Your objective: The lines below from the one with "Task: Pick the ProRes 422 (HQ) preset" up to and including the one with "The height and width of the screenshot is (196, 611)." are what you should set down, exactly and without pictures.

Records for this task:

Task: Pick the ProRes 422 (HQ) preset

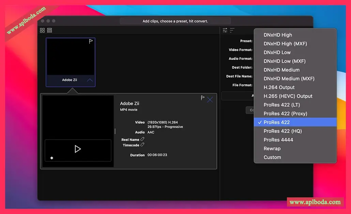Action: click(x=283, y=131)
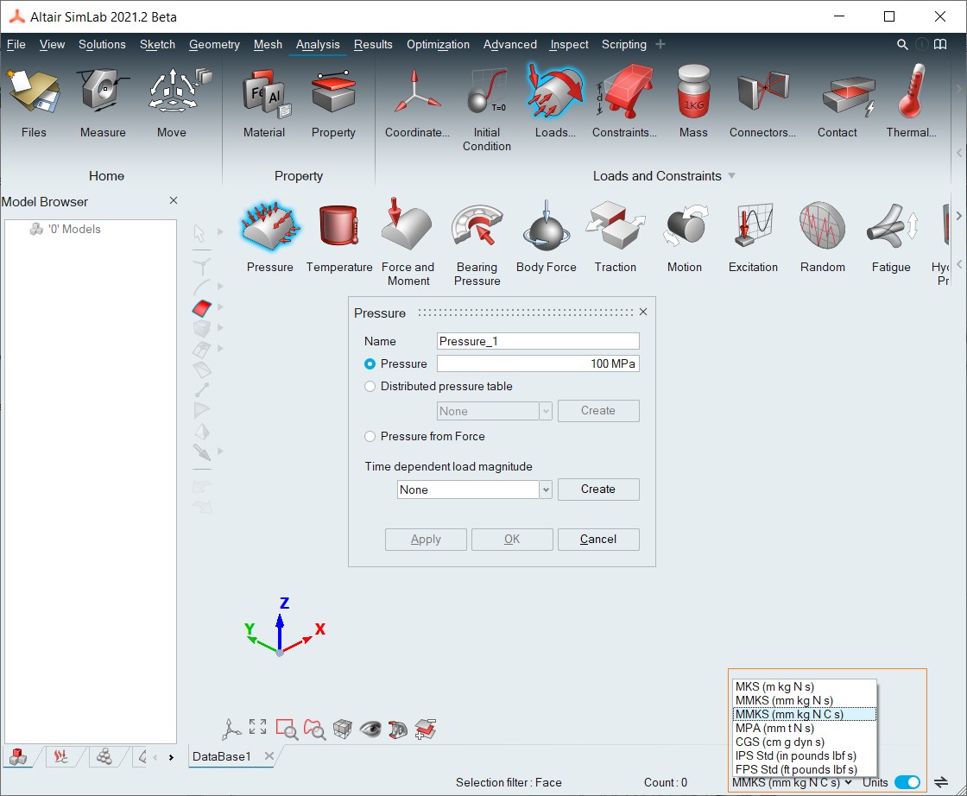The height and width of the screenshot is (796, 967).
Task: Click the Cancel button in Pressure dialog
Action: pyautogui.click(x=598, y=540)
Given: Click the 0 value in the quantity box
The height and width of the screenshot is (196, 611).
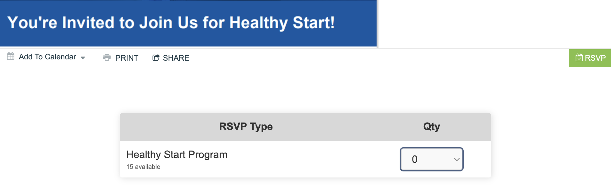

---

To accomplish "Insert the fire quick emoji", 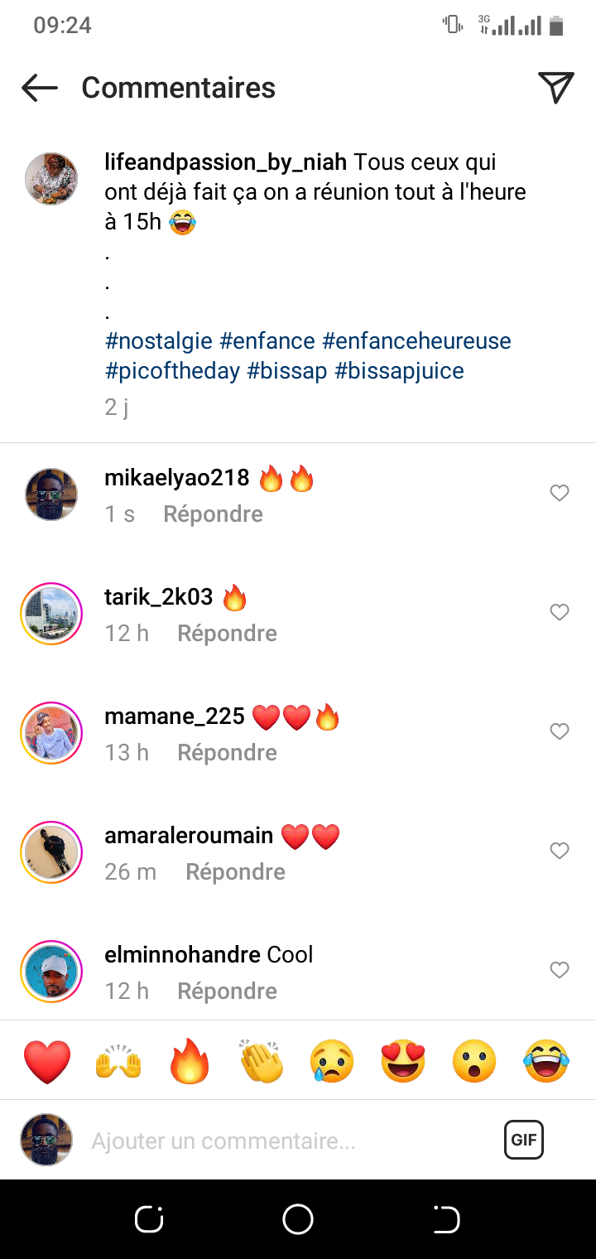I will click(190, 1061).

Answer to this task:
Task: Pick the ProRes 422 (HQ) preset

Action: click(x=283, y=131)
The height and width of the screenshot is (796, 967).
Task: Click the Cancel button in Pressure dialog
Action: pyautogui.click(x=598, y=540)
Given: Click the 0 value in the quantity box
The height and width of the screenshot is (196, 611).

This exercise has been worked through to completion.